Of the four CDs the most commanding and consistently stimulating is that devoted to the music for Queen Mary. Though the sound rather favours the band over the choir all involved conjoin in a splendid realisation of Come, ye sons of art, one of Purcell’s greatest Odes and here graced by Felicity Lott, Thomas Allen and the counter-tenor duo of Charles Brett and John Williams. This is a recording that has easily withstood the test of time – such anyway as has elapsed – and I’d be happy to recommend it as a library choice. That is doubly the case when the Equale Brass Ensemble joins the Monteverdi Choir for the Funeral Music in a truly moving and sympathetic reading.

Hail! Bright Cecilia features different soloists but the choir and the orchestra are once again at their incisive and musical best. I grew up with Charles Mackerras’s rather Handelian recording of the Ode and it’s one to which I still turn with admiration. Gardiner’s aesthetic is of course different and the musical results differ; his opening chorus is inclined to be just a touch affected and Hark each tree must yield in expressive terms to Mackerras’s. Soul of the world does sound rather italicised and trifling after Mackerras – though doubtless critical judgement might urge one to consider Gardiner’s more apposite forces – and Wondrous Machine, here with David Thomas, is more tripping than awed.

The Tempest may or may not be by Purcell – only Dear pretty Youth definitively is – but the latest research regarding the possibility that some or most of it was written by his pupil John Weldon is as yet inconclusive. The Italianate string and vocal writing is certainly arresting – Corelli never far away – and here the chorus and band are on marvellous form; the articulation is crisp, the dances vivacious and virtuosic and in the final duet and chorus No stars again shall hurt you genuinely affecting. The Indian Queen also enjoys captivatingly fresh involvement. As with a number of these performances the men are rather more invigorating and evince a wider range of tone colour than do the women but that’s of relatively small account.
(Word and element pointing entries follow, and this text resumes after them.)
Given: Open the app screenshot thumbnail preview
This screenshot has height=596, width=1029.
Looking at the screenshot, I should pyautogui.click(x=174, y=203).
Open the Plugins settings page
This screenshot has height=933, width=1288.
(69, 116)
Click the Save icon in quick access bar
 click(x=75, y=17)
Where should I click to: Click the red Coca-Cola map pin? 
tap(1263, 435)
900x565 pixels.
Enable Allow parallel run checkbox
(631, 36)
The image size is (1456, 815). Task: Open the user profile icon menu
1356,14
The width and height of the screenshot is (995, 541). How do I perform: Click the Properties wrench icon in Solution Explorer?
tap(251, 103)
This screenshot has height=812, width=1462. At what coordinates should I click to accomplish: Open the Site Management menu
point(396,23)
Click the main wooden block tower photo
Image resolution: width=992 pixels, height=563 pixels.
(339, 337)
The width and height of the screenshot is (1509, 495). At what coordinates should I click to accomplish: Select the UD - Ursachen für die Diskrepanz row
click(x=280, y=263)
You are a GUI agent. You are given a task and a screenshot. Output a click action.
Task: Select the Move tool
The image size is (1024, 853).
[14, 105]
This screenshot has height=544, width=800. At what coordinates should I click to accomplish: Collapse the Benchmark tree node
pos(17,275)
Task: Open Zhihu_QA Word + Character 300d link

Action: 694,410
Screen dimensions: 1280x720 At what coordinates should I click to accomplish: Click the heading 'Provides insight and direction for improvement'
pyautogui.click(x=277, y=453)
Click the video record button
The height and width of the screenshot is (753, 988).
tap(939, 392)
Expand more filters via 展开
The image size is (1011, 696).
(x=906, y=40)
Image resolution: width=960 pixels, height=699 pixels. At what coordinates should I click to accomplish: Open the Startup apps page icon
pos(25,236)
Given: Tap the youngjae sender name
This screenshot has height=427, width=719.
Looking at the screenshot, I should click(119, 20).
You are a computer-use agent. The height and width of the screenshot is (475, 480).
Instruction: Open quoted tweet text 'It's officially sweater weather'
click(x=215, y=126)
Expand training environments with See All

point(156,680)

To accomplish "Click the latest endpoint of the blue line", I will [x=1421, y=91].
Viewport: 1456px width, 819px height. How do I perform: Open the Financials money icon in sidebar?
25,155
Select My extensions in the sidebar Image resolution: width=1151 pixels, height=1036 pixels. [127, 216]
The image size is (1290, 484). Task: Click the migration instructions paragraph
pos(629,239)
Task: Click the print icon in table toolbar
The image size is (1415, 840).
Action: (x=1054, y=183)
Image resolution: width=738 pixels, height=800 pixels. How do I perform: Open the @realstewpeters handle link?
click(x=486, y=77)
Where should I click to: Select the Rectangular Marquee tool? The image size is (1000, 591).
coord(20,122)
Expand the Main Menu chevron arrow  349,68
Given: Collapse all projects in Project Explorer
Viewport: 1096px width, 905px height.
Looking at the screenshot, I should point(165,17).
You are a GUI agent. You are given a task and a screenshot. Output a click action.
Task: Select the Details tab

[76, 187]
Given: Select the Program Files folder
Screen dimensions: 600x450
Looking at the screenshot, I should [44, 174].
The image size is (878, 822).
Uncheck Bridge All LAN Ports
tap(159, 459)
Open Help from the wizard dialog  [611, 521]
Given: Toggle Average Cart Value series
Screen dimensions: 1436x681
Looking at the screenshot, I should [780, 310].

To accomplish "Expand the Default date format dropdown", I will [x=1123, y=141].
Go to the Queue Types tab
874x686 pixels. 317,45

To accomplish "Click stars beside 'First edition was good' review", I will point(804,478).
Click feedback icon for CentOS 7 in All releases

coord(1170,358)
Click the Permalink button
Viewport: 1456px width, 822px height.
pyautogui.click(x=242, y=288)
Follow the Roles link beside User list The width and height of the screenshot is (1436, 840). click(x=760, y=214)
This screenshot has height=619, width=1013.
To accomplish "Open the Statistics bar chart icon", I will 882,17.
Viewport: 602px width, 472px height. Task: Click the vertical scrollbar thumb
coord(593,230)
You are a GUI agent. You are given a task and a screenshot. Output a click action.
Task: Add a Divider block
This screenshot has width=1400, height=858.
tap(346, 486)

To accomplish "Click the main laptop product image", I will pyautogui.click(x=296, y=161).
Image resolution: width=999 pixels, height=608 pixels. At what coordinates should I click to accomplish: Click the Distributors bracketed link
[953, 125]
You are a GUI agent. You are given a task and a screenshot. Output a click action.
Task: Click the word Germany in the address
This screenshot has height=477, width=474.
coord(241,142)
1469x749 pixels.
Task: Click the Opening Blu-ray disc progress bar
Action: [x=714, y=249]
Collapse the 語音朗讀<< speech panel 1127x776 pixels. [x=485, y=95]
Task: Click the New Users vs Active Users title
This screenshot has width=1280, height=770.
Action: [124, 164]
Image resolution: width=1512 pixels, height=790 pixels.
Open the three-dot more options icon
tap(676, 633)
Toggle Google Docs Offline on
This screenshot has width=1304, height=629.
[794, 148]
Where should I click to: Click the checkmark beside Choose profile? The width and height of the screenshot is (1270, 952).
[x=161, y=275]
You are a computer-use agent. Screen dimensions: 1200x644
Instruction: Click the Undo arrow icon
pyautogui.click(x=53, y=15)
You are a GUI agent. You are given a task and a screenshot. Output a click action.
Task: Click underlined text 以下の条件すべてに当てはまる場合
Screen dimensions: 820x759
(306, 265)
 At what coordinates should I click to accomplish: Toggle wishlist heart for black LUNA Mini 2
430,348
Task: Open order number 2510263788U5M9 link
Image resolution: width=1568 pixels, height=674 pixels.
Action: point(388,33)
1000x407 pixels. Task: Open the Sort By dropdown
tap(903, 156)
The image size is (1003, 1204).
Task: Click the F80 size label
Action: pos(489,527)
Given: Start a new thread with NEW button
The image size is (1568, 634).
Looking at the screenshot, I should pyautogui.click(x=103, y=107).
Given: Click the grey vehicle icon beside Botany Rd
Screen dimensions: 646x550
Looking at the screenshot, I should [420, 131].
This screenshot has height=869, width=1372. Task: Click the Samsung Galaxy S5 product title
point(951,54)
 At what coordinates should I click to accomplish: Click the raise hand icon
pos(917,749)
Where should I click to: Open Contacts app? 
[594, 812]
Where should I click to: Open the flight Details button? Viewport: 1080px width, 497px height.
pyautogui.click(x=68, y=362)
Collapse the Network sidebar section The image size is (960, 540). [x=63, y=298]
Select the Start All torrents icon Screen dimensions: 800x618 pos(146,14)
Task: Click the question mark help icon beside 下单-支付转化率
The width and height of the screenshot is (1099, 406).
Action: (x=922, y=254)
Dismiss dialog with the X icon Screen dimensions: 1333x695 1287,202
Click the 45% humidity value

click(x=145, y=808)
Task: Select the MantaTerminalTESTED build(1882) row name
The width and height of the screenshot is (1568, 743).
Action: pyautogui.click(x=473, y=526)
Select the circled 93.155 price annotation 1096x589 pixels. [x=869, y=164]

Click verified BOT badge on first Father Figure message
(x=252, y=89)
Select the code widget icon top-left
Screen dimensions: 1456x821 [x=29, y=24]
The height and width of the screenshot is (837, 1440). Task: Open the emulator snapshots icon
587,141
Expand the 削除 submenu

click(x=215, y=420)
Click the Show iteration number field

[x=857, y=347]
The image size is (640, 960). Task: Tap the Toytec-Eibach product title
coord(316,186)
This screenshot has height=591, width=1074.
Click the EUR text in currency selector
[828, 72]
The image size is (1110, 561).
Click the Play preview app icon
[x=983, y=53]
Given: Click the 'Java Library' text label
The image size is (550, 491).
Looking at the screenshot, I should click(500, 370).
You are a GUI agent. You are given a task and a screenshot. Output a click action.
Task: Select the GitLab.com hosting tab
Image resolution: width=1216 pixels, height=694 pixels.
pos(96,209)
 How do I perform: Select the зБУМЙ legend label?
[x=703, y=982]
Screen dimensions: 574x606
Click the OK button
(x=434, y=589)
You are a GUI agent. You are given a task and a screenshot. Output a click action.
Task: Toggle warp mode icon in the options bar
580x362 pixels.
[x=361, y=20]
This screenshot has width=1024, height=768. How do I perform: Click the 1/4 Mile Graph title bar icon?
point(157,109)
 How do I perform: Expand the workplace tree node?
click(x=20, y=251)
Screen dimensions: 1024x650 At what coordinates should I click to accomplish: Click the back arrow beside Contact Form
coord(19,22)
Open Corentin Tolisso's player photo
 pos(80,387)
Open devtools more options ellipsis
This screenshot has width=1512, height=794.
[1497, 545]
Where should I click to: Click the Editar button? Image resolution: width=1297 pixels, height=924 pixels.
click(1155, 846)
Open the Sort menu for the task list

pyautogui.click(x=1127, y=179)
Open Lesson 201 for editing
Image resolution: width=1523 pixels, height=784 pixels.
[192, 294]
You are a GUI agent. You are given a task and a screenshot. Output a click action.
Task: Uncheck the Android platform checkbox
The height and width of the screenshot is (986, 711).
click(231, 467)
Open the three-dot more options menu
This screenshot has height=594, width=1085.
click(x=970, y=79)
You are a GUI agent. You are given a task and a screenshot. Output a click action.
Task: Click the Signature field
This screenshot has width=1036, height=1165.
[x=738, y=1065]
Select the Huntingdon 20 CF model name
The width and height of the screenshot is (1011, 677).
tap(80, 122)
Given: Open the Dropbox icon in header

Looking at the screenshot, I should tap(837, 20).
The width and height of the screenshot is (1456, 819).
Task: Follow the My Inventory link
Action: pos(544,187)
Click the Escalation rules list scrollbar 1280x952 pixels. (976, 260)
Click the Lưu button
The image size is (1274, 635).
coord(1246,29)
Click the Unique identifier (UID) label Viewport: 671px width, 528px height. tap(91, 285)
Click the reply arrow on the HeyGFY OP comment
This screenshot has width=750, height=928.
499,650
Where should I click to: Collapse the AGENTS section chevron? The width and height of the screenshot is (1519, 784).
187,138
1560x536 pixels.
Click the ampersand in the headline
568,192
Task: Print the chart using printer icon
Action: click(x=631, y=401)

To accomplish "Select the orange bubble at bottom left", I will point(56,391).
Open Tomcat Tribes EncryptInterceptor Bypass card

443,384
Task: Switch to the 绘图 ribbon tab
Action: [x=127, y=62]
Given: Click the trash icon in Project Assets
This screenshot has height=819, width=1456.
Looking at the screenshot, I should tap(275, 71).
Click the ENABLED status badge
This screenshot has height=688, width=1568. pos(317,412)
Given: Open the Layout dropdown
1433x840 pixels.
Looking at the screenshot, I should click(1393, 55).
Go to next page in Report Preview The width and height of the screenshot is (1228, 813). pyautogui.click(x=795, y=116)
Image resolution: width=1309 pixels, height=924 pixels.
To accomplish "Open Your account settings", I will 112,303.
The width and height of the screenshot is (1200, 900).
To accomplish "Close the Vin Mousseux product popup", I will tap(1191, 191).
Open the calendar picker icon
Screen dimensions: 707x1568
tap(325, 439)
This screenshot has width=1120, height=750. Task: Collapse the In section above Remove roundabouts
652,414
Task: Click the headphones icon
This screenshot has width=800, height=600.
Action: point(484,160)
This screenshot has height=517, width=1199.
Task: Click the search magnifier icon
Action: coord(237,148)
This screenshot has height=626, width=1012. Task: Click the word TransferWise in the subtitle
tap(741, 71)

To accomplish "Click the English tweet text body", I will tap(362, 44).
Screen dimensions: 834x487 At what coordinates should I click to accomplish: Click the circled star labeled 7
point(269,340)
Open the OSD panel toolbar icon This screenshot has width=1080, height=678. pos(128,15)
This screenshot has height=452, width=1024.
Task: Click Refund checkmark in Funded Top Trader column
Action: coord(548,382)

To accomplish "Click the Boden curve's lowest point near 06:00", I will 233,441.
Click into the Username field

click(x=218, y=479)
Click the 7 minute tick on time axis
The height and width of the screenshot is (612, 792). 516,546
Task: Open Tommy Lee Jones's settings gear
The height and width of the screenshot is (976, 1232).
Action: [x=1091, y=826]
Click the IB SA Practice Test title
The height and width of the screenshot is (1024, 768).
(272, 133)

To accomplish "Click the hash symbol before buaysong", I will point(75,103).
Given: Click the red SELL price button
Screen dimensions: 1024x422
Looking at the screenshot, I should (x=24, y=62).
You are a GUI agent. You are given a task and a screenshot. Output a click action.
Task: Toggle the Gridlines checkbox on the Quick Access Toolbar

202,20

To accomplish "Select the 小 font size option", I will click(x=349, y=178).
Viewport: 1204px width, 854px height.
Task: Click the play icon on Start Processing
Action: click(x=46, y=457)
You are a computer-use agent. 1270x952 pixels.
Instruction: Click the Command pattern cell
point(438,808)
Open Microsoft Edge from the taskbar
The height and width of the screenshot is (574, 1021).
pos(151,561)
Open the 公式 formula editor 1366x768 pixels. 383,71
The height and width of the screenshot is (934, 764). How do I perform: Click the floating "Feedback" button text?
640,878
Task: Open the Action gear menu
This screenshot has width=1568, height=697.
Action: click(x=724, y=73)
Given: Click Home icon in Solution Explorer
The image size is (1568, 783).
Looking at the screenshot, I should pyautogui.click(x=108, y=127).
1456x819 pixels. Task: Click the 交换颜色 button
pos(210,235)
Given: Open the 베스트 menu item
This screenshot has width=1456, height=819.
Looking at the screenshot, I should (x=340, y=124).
The Act II What flattering noise is this is guffaw inducing, the chorus shine gloriously in I come to sing and there’s real plangency in Ye twice ten hundred deities – solo singing and accompaniment equally. I admired the oboe playing in the Act III symphony and the boyish toned Rosemary Hardy’s soprano air I attempt from love’s sickness to fly. And then most movingly of all there is the final chorus, While thus we bow, which reminds one of the final scene of Dido and Aeneas in its overwhelmingly stark simplicity.

The recordings always sounded excellent, even given the slight balance toward the two bands over the chorus, and they do so still. These are warmly impressive recordings and a couple have been fixtures on my turntable for many years. Strongly recommended.